But what about after that initial burst? Do you still feel the same a few months or even a year into your new job, goal, or project? Have you abandoned your ambitions? Do you continue to push on while fighting signs of fatigue or burnout? Or do you wildly vacillate between hyper productivity and getting nothing done?
The key to success at work and in life isn’t really starting strong, it’s staying strong. And one of the keys to having that staying power is the idea of self-regulation. This entails operating within lower and upper boundaries of activity by predetermining the minimum and maximum amount of action you will take toward a specific goal within a certain span of time (such as a day or a week). This keeps you from getting derailed because you dropped off or lost interest, or overdoing it and finding yourself too exhausted to continue.
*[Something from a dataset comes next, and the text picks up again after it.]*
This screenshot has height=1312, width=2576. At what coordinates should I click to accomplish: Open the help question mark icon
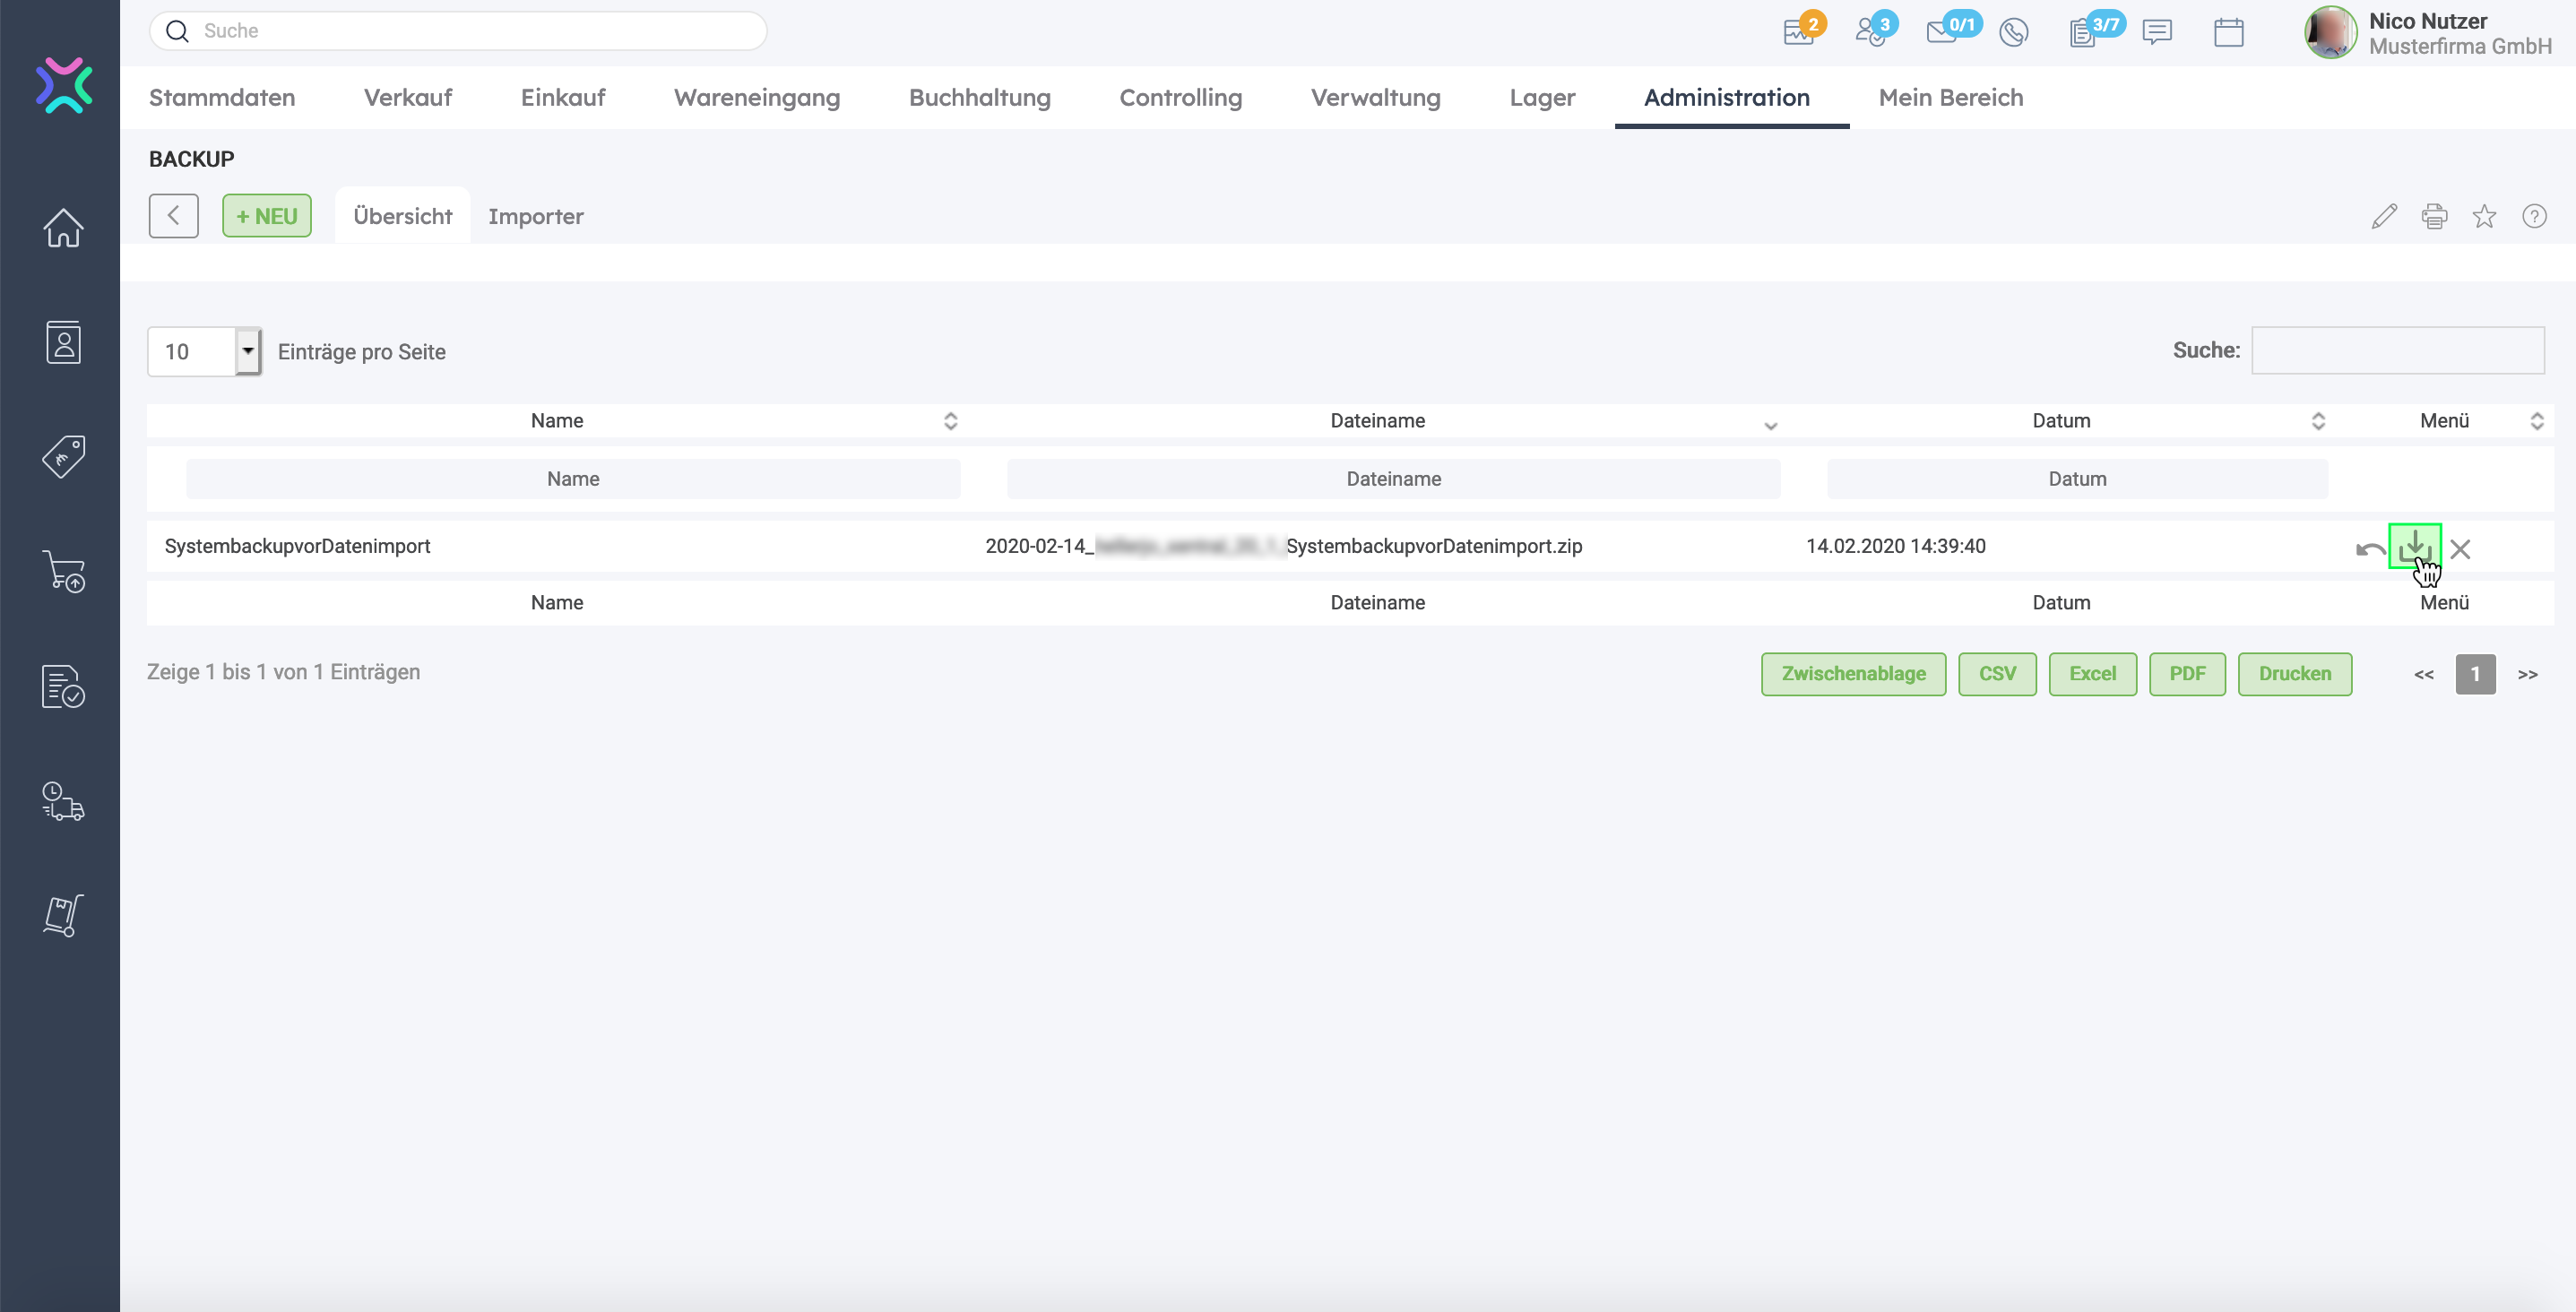(x=2534, y=216)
As a time management coach, I’ve seen that there are four steps to creating this staying power. When you follow these steps, you’ll be surprised to find that you’ll accomplish more of your goals with less effort — and give yourself drive that lasts.
Set upper and lower boundaries
The idea of goal setting is popular, especially at the start of the year. But not many individuals take the time to write out the steps that they will take to achieve their goals. And in my estimation, many fewer take the time to define their daily upper and lower boundaries for each of their goals.
In Greg McKeown’s book Effortless, he suggests the idea of making concrete boundaries for both how little and how much you will do in a given day on your important priorities — for instance, for hitting sales numbers, you may determine to never make fewer than five sales calls in a day and never more than 10 sales calls in a day.
You can extend this into any project or goal that you want to accomplish. For example, if you want to author a book, you might decide to write no less than 30 minutes per day and no more than three hours per day to avoid burning out. Or for exercise, you may decide to work out no less than three times per week and no more than five times per week, so you get a sufficient workout in and also have time for your other priorities like spending time with your family or personal tasks.